Now you’re ready to compare the financial aid award letter that you should have received from each school that accepted you. Here’s how to zero in on the most important numbers, and compare financial aid offers you’ve received from each school before making your final decision.
- What is a financial aid award letter?
- How to compare financial aid award letters
- Can I negotiate a better offer of financial aid?
- More ways to pay for college
What is a financial aid award letter?
A financial aid award letter lists all of the aid that a college is prepared to offer you. Depending on the information that you submitted on your Free Application for Federal Student Aid (FAFSA), you may be offered scholarships and grants, work-study, and student loans.
An offer of financial aid typically shows you exactly how much money you’ll need to come up with to pay for your first year of school after subtracting “gift aid” that doesn’t have to be repaid, like grants and scholarships. That number is called the net price. The best way to make a fair comparison between the financial aid offers you receive is by comparing the net price.
If you want to see an example of the information that the U.S. Department of Education recommends colleges provide in their award letters, see this model “shopping sheet,” that’s being adopted by some forward-thinking schools.
How to compare financial aid award letters
Comparing the financial aid offers you receive from each school is straightforward — if your award letter provides a net price. But schools often fail to include the net price in their financial aid award letters, so in some cases you’ll have to calculate it yourself.
Fortunately, the formula is pretty simple:
Net price = Total cost of attendance – Gift aid
For example, say your total cost of attendance is $22,000 a year and you’re offered $4,000 in gift aid. Your net price is $18,000.
Just make sure that your total cost of attendance calculation includes tuition and fees, room and board, books and supplies, transportation, and personal expenses. Some schools only list tuition and other costs that you pay directly to them in their offer letters. Also, don’t include aid like loans and work-study when tallying up “gift aid,” because you have to pay it back or earn it.
The lower the net price, the less you’ll pay for your degree. Until you compare net prices, you might not realize that a school you thought was out of reach is actually a better deal than a college you expected to be cheaper.
If any of the information that you need to calculate the net price is missing from your financial aid offer, contact the school’s financial aid office.

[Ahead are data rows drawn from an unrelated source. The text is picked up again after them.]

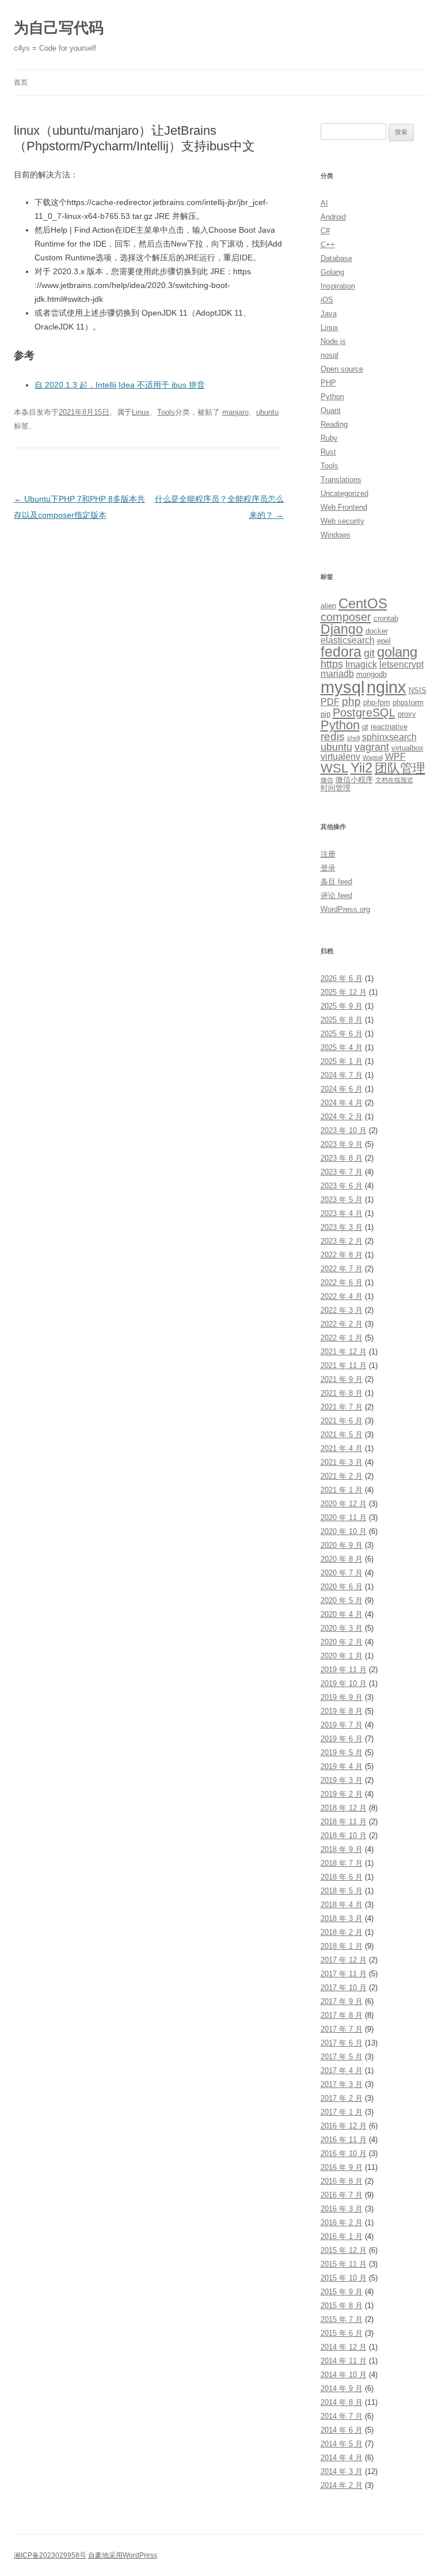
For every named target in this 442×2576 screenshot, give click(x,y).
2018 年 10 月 (344, 1835)
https (332, 664)
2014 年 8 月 (342, 2402)
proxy (407, 714)
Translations (341, 479)
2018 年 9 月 (342, 1849)
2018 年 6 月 (342, 1877)
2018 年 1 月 (342, 1946)
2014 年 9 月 (342, 2388)
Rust (328, 452)
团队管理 (400, 768)
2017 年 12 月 (344, 1960)
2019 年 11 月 (344, 1669)
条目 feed (336, 881)
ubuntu (267, 412)
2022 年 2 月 (342, 1324)
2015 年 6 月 (342, 2333)
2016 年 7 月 (342, 2195)
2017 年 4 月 (342, 2070)
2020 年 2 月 (342, 1642)
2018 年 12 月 (344, 1808)
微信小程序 (354, 779)
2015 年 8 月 (342, 2305)
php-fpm (376, 702)
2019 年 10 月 (344, 1683)
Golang (332, 272)
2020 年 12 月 (344, 1503)
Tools (166, 412)
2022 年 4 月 (342, 1296)
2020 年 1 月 (342, 1655)
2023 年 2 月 (342, 1241)
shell (353, 737)
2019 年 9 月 (342, 1697)
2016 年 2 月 (342, 2222)
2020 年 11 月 (344, 1517)
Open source (342, 369)
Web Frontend (344, 507)
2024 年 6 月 (342, 1089)
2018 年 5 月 (342, 1890)
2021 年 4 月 (342, 1448)
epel (384, 641)
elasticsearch (348, 640)
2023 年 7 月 (342, 1172)
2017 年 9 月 (342, 2001)
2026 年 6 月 (342, 978)
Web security (342, 521)
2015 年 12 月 (344, 2250)
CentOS (362, 603)
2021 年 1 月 (342, 1490)
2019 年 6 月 (342, 1738)
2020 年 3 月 (342, 1628)
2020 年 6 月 (342, 1586)
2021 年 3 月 (342, 1462)
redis (333, 736)
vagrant (372, 747)
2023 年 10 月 (344, 1130)
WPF (395, 757)
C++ (328, 244)
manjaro (235, 412)
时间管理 (335, 787)
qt (365, 726)
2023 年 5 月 (342, 1199)
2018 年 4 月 (342, 1904)
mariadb (337, 674)
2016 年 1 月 (342, 2236)
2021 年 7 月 (342, 1407)
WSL (334, 768)
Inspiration (338, 286)
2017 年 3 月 (342, 2084)
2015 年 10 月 (344, 2278)
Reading (334, 424)
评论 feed (336, 895)
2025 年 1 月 (342, 1061)
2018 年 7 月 (342, 1863)
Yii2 (361, 767)
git (369, 653)
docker (376, 631)
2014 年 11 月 (344, 2361)
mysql (342, 686)
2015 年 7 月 (342, 2319)
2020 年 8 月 (342, 1559)
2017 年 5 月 (342, 2056)
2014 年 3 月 (342, 2471)
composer (346, 616)
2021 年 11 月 (344, 1365)
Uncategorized (344, 493)
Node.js (333, 341)
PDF (330, 702)
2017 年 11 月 (344, 1973)
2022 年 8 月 (342, 1255)
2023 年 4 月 (342, 1213)
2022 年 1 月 (342, 1338)
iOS (327, 300)
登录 (328, 867)
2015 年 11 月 (344, 2264)
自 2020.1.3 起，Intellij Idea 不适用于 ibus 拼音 (120, 384)
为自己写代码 (59, 27)
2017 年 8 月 (342, 2015)
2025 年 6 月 (342, 1033)
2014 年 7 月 (342, 2416)
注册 (328, 854)
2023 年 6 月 (342, 1185)
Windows (335, 535)
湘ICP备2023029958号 (50, 2555)
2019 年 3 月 (342, 1780)
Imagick (361, 664)
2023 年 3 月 (342, 1227)
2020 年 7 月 (342, 1573)
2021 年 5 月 (342, 1434)
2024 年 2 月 (342, 1116)
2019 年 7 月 (342, 1725)
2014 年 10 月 (344, 2374)
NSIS (417, 690)
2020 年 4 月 (342, 1614)
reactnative (389, 726)
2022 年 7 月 (342, 1268)
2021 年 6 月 (342, 1420)
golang (397, 652)
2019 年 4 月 (342, 1766)
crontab (386, 618)
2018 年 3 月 (342, 1918)
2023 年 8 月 (342, 1158)
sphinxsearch (389, 737)
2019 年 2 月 (342, 1794)
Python (332, 396)
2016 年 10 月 (344, 2153)
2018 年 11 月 (344, 1821)
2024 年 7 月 (342, 1075)
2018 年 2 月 (342, 1932)
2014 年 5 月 (342, 2443)
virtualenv (340, 757)
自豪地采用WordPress (122, 2555)
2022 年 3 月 (342, 1310)
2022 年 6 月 (342, 1282)
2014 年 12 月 (344, 2347)
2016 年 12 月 (344, 2126)
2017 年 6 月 (342, 2043)
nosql (329, 355)
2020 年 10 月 (344, 1531)
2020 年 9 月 (342, 1545)
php (351, 701)
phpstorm (408, 702)
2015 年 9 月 (342, 2291)
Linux (141, 412)
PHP (328, 382)
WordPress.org (345, 909)
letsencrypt (401, 664)
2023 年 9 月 (342, 1144)
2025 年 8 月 (342, 1020)
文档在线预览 (394, 779)
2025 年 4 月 (342, 1047)
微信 (327, 779)
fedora (341, 652)
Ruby (329, 438)
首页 (21, 82)
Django (342, 629)
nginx (386, 687)
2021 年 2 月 (342, 1476)
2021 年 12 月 (344, 1351)
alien (328, 605)
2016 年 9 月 (342, 2167)
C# (325, 230)
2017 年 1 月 (342, 2112)
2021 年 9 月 (342, 1379)
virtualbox (407, 748)
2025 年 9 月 (342, 1006)
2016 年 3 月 (342, 2208)
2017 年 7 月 (342, 2029)
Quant (331, 410)
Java (329, 313)
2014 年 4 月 (342, 2457)
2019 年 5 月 (342, 1752)
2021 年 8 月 (342, 1393)
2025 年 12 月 (344, 992)
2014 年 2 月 (342, 2485)
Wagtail (373, 757)
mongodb (371, 674)
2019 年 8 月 (342, 1711)
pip (325, 714)
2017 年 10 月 (344, 1987)
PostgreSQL (364, 712)
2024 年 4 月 (342, 1102)
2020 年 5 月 (342, 1600)
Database (336, 258)
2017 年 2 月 (342, 2098)
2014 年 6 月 (342, 2430)
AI (324, 203)
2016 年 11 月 (344, 2139)
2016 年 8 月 (342, 2181)
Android (333, 217)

Can I negotiate a better offer of financial aid?
If your heart was set on going to a school that made you a disappointing financial aid offer, you can try to negotiate a sweeter deal — particularly if you got better offers from other schools.
Also, if you or your family are experiencing a new hardship like unexpected medical bills or unemployment, you might be able to negotiate a better financial aid package.
There are two types of appeals you can make if you need to negotiate:
- Need-based appeal: This appeal usually involves going to the school’s financial aid office. If you or a family member have lost a job, been demoted, or fallen ill, providing documentation can bolster your case. Many schools will have a form for you to fill out, and you can also provide a cover letter with your documentation.
- Merit-based appeal: This is typically made to a school’s office of enrollment or admissions. You’ll want to provide any award letters you’ve received from other schools and ask your school of choice if they can match them.
More ways to pay for college
If your net price still seems high and you’ve exhausted all the scholarships and grants available to you, remember that most students borrow for college.
If you must borrow for college, start with federal student loans and try to keep the total amount borrowed in line with what you expect your annual salary to be after graduation.
If you max out on your borrowing limits for the most affordable federal loans, compare private student loan rates offered by lenders before turning to costlier federal PLUS loans.